From Shallow Bayesian Neural Networks to Gaussian Processes: General Convergence, Identifiability and Scalable Inference
New research establishes general convergence from BNNs to GPs and introduces a scalable MAP inference procedure using Nyström approximation.
Researchers Gracielle Antunes de Araújo and Flávio B. Gonçalves have published a significant theoretical paper establishing a general convergence framework connecting shallow Bayesian Neural Networks (BNNs) to Gaussian Processes (GPs). Their work relaxes previous assumptions in the field and compares alternative parameterizations of the limiting GP model, providing a more comprehensive mathematical foundation for understanding how BNNs behave as they scale. Building on this theory, they introduce a novel covariance function defined as a convex mixture of components induced by four widely used activation functions (ReLU, tanh, sigmoid, and others), characterizing key properties including positive definiteness and both strict and practical identifiability under different input designs.
For practical implementation, the researchers developed a scalable maximum a posteriori (MAP) training and prediction procedure using a Nyström approximation, demonstrating how the Nyström rank and anchor selection control the cost-accuracy trade-off. Their experiments on controlled simulations and real-world tabular datasets show stable hyperparameter estimates and competitive predictive performance at realistic computational costs, making the theoretical convergence results practically applicable. This work bridges theoretical machine learning with practical implementation concerns, offering both mathematical rigor and computational feasibility for researchers working at the intersection of Bayesian methods and neural networks.

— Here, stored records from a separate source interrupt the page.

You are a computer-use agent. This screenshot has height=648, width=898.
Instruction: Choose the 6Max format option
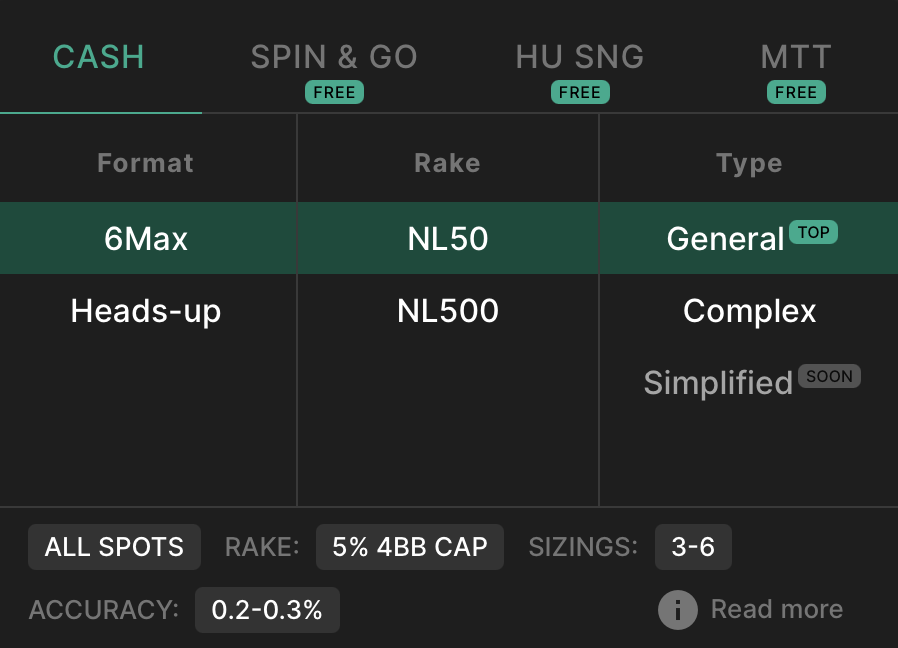click(x=146, y=238)
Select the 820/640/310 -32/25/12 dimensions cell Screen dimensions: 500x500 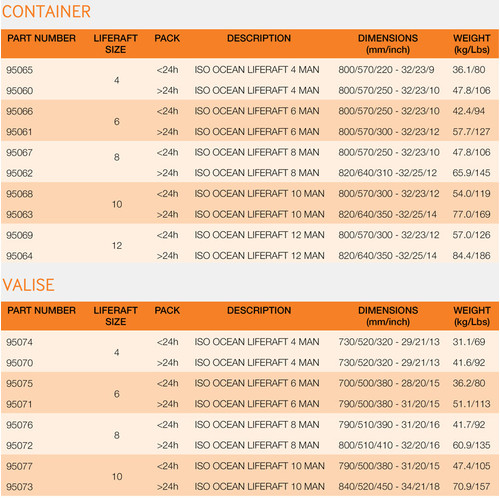387,173
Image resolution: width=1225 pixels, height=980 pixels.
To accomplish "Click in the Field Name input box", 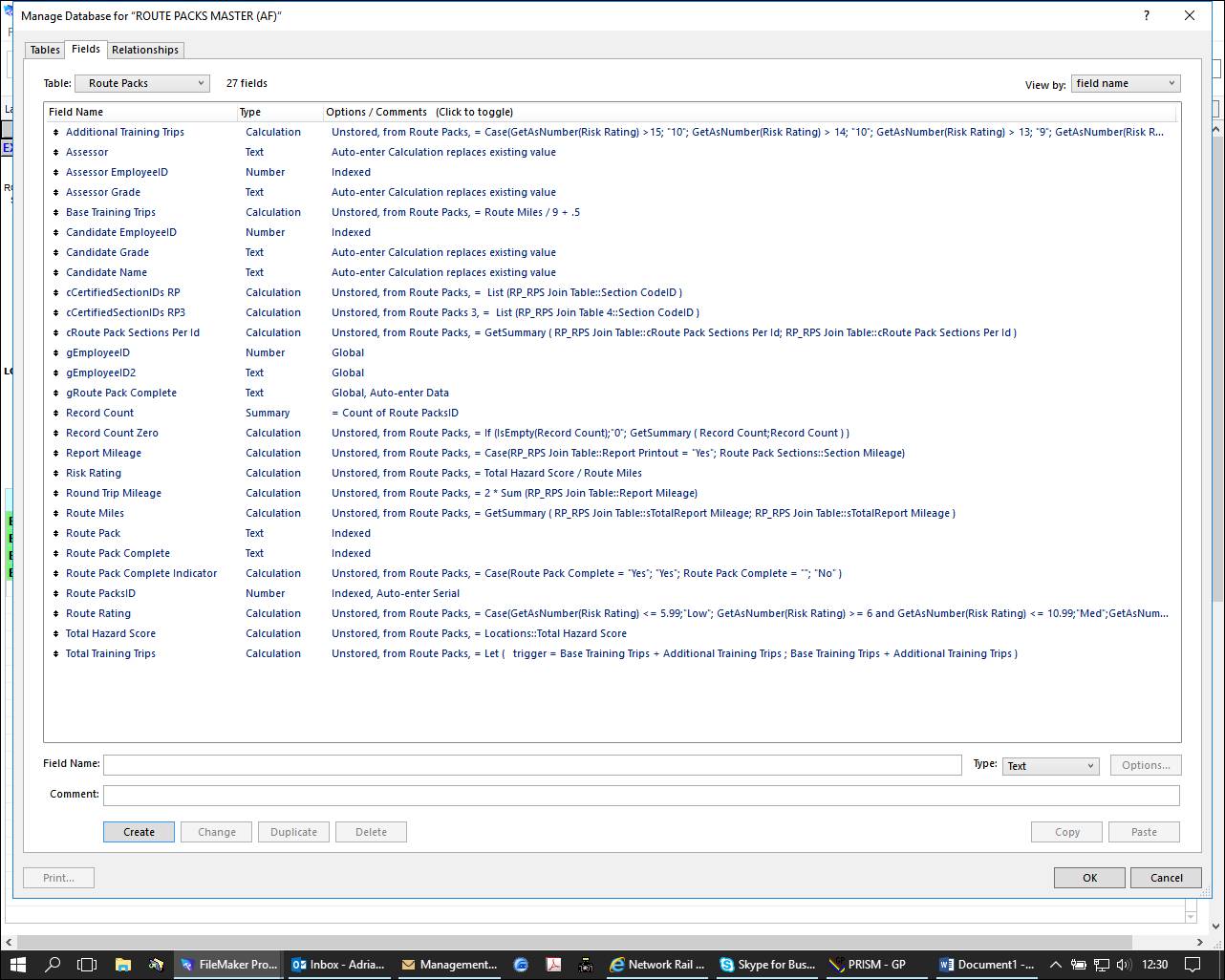I will coord(532,765).
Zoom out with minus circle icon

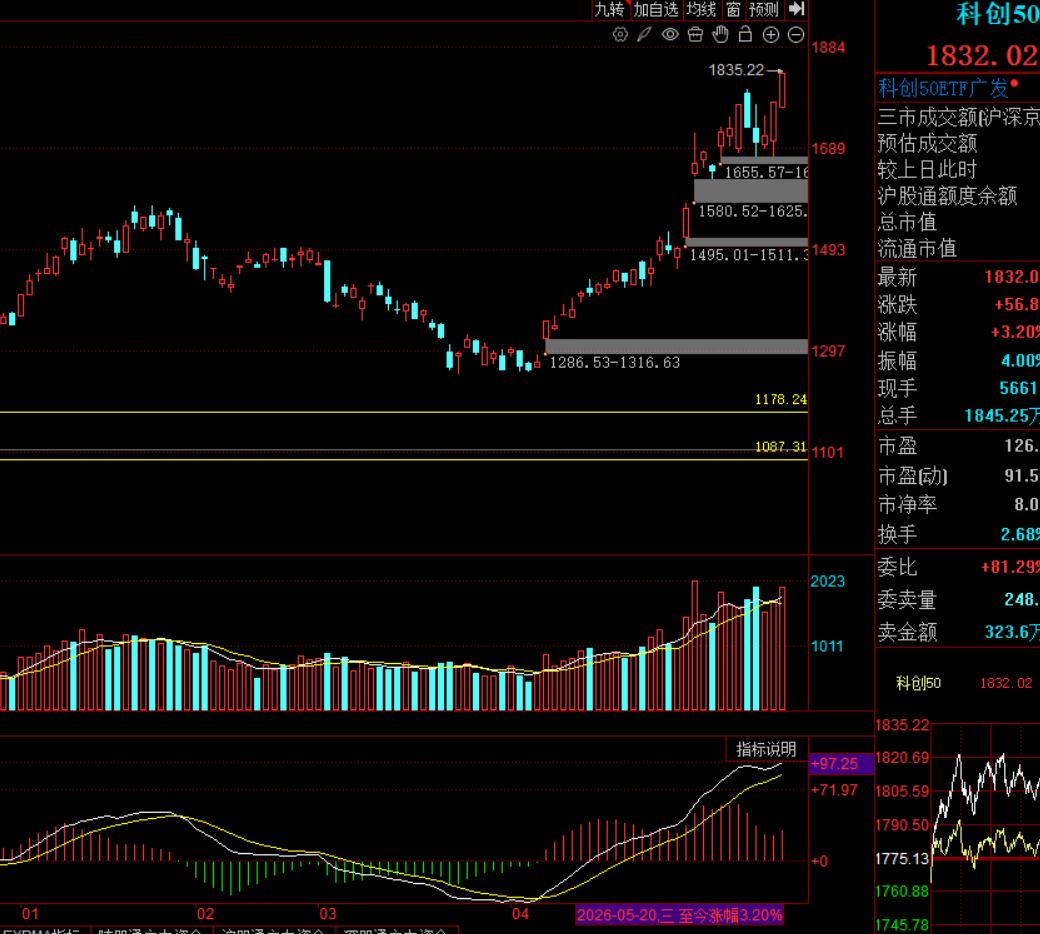[796, 35]
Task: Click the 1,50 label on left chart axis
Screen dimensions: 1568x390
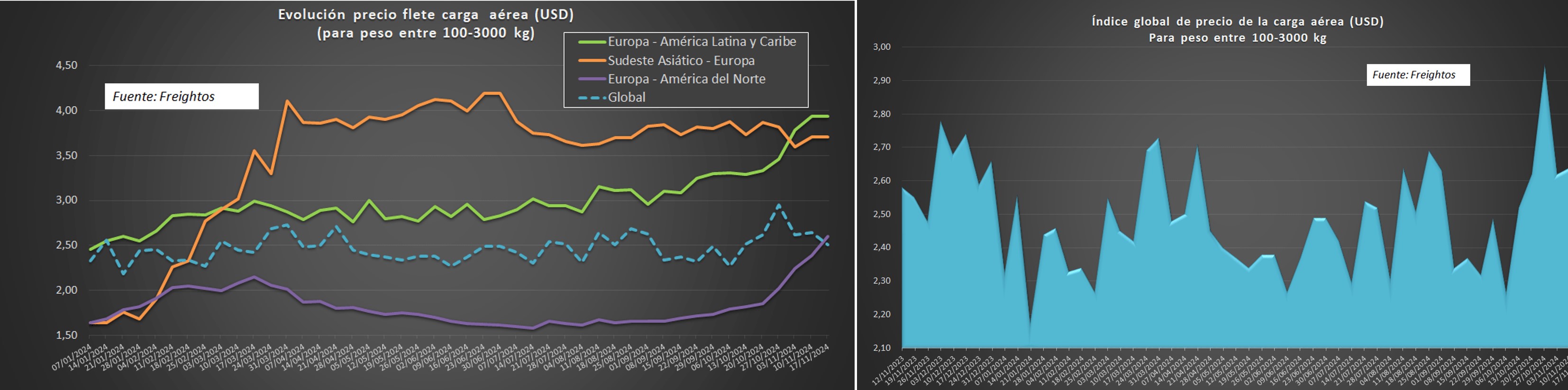Action: click(x=67, y=335)
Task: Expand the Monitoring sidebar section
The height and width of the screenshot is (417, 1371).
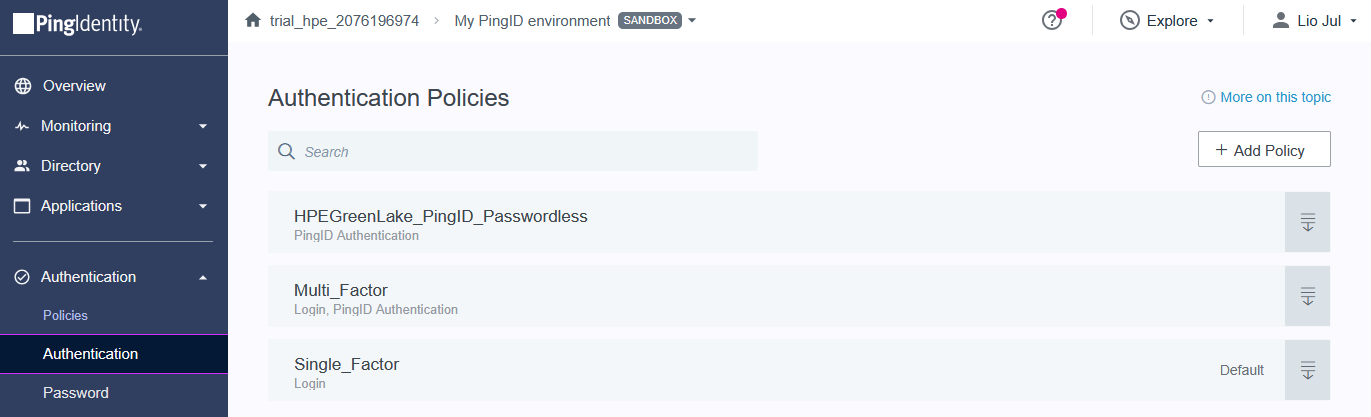Action: pos(203,126)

- Establishes general convergence from shallow BNNs to GPs by relaxing prior assumptions
- Proposes new convex mixture covariance function combining four activation functions
- Develops scalable MAP inference using Nyström approximation with controlled cost-accuracy trade-off
Why It Matters
Provides theoretical foundation for BNN-GP connections while offering practical, scalable inference methods for real-world applications.